Data on locating visible targets
##############################

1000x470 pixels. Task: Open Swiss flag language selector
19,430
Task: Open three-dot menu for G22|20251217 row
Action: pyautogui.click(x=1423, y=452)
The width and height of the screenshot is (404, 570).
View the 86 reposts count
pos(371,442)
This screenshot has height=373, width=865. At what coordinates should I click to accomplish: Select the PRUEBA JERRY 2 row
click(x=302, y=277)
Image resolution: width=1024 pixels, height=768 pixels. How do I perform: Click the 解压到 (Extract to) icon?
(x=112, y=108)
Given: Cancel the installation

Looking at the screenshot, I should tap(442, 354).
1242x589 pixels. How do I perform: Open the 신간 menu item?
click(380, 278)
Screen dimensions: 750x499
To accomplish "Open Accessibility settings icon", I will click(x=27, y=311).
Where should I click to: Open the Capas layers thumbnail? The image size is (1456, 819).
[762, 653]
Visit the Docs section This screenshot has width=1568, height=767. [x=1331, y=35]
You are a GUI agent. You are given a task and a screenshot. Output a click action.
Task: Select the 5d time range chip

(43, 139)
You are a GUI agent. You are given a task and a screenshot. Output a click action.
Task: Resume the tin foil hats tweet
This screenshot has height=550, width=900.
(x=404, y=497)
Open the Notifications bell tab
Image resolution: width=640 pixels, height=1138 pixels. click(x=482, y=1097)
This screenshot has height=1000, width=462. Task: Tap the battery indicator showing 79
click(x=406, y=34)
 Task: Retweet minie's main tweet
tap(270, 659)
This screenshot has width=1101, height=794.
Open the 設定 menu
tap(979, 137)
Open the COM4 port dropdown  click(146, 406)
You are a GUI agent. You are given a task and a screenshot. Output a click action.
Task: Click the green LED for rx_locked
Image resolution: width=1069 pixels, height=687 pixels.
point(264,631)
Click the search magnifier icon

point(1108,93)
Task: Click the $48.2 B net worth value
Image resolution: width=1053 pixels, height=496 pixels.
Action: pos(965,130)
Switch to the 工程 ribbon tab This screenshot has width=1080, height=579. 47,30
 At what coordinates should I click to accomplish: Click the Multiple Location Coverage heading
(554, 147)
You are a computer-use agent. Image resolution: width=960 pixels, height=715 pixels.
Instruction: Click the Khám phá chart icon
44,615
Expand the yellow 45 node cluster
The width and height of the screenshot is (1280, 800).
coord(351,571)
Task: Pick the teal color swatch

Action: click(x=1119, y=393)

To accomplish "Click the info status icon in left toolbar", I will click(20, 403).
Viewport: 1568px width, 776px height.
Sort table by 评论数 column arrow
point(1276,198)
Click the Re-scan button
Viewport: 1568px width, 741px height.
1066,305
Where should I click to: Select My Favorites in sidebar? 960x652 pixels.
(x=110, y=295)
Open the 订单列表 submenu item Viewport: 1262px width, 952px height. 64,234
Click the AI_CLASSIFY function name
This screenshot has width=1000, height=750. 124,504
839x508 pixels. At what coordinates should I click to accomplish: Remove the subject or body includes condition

##############################

- Task directions
Rewrite the stretch from the start of the data through the line containing "(x=112, y=108)", putting "shares" wherever "reposts" appears and leaving everything else unchanged.

- Task solution
1000x470 pixels. Task: Open Swiss flag language selector
19,430
Task: Open three-dot menu for G22|20251217 row
Action: pyautogui.click(x=1423, y=452)
The width and height of the screenshot is (404, 570).
View the 86 shares count
pos(371,442)
This screenshot has height=373, width=865. At what coordinates should I click to accomplish: Select the PRUEBA JERRY 2 row
click(x=302, y=277)
Image resolution: width=1024 pixels, height=768 pixels. How do I perform: Click the 解压到 (Extract to) icon?
(x=112, y=108)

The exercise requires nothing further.